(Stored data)
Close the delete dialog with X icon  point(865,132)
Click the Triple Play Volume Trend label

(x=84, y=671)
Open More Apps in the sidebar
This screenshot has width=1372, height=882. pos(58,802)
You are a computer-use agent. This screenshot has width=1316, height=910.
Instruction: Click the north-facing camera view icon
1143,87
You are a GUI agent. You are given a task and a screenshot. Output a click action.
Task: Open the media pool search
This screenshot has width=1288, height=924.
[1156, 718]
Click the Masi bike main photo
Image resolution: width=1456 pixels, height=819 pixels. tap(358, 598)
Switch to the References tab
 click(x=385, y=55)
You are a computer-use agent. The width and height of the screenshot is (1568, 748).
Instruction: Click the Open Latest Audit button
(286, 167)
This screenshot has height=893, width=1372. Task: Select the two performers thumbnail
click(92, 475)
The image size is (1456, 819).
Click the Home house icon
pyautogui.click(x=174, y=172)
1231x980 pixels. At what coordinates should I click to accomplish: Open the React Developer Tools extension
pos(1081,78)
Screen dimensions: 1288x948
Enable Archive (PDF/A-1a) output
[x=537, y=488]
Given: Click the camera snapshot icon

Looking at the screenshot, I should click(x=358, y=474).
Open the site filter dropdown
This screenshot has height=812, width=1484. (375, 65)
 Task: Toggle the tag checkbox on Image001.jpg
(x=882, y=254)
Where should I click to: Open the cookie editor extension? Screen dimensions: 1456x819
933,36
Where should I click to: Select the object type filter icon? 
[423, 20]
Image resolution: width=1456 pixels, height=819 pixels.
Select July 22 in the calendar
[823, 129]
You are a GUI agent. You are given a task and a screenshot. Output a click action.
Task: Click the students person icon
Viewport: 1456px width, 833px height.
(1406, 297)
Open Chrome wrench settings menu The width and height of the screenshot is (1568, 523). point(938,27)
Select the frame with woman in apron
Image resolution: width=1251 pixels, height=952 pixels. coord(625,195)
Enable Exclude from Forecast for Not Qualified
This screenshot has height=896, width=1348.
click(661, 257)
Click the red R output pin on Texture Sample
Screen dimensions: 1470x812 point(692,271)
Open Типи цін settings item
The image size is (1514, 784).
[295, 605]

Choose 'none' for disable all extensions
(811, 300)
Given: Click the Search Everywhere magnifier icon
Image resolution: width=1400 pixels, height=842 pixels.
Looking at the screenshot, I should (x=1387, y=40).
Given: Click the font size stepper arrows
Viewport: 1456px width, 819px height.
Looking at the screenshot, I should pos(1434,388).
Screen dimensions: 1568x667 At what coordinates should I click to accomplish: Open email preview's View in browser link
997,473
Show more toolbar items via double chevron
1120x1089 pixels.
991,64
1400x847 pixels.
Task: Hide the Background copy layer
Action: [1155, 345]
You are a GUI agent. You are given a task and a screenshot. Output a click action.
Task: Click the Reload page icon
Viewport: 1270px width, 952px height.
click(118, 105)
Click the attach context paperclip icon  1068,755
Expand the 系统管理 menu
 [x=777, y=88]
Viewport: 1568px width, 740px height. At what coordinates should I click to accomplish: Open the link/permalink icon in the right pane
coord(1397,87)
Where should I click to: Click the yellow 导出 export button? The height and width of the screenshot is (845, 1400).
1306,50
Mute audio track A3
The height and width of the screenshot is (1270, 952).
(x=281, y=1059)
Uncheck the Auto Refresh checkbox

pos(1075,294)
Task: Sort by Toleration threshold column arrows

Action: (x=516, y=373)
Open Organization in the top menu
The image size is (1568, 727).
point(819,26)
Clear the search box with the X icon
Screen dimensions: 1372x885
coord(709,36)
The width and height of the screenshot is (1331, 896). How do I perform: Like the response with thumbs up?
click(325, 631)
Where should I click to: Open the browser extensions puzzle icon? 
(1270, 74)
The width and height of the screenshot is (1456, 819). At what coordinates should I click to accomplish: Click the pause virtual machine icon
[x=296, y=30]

■ WORK INSTRUCTION ■
Scan the entries for lines holding the string "computer", then copy every one of them.

■ OUTPUT ■
You are a computer-use agent. This screenshot has width=1316, height=910.
You are a computer-use agent. The width and height of the screenshot is (1568, 748).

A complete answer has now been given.